- [Given request]: State how many lines in the data below contain the string "size". Give only the number.

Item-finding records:
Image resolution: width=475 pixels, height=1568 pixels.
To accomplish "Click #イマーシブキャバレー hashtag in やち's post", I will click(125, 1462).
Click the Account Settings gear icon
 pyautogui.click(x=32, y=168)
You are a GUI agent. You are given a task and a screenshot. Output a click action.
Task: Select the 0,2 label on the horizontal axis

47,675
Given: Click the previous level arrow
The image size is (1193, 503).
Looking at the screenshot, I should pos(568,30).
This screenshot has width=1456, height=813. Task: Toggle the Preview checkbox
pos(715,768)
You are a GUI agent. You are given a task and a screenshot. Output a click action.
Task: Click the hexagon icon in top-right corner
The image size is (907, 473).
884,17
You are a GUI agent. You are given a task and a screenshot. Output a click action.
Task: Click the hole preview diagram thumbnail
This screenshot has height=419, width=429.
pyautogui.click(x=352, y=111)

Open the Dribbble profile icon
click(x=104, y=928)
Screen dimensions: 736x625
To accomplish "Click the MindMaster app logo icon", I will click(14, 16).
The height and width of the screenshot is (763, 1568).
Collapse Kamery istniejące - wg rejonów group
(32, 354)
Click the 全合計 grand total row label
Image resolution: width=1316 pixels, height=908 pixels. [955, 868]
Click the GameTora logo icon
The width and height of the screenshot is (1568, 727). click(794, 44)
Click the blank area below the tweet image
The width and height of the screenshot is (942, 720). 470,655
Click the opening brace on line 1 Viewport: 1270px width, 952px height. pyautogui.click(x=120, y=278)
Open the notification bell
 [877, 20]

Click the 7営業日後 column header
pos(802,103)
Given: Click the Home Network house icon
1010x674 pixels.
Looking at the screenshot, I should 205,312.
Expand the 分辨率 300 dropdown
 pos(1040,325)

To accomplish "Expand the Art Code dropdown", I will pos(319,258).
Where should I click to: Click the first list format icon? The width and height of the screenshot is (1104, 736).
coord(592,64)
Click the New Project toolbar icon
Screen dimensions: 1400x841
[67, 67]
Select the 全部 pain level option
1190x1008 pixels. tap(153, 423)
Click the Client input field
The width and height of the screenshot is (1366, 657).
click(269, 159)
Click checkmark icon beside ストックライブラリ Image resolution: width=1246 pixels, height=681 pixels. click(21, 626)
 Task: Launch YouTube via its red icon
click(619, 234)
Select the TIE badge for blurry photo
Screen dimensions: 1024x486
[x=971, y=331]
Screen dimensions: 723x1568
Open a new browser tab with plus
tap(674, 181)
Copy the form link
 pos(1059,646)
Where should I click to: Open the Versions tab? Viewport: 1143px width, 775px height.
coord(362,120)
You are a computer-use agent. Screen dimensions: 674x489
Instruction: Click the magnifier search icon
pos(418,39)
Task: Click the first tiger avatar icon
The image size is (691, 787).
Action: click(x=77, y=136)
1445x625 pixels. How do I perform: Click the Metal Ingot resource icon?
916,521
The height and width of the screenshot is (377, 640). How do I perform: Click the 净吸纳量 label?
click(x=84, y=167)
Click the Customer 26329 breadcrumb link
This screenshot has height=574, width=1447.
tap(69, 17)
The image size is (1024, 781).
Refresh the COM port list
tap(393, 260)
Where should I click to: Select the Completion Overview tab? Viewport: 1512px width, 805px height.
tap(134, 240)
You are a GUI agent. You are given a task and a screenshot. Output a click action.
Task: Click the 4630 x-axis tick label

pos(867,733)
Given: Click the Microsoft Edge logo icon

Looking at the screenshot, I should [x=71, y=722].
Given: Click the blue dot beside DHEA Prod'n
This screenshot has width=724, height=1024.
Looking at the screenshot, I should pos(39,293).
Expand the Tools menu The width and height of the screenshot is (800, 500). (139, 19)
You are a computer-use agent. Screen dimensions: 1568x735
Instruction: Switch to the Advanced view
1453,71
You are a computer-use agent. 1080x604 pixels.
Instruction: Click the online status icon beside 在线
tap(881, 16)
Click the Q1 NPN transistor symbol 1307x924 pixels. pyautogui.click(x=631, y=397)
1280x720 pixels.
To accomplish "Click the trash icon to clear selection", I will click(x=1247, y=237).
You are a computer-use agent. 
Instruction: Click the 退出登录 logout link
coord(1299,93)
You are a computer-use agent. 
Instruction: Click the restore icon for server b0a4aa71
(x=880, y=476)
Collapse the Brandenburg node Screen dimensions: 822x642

- [Response]: 4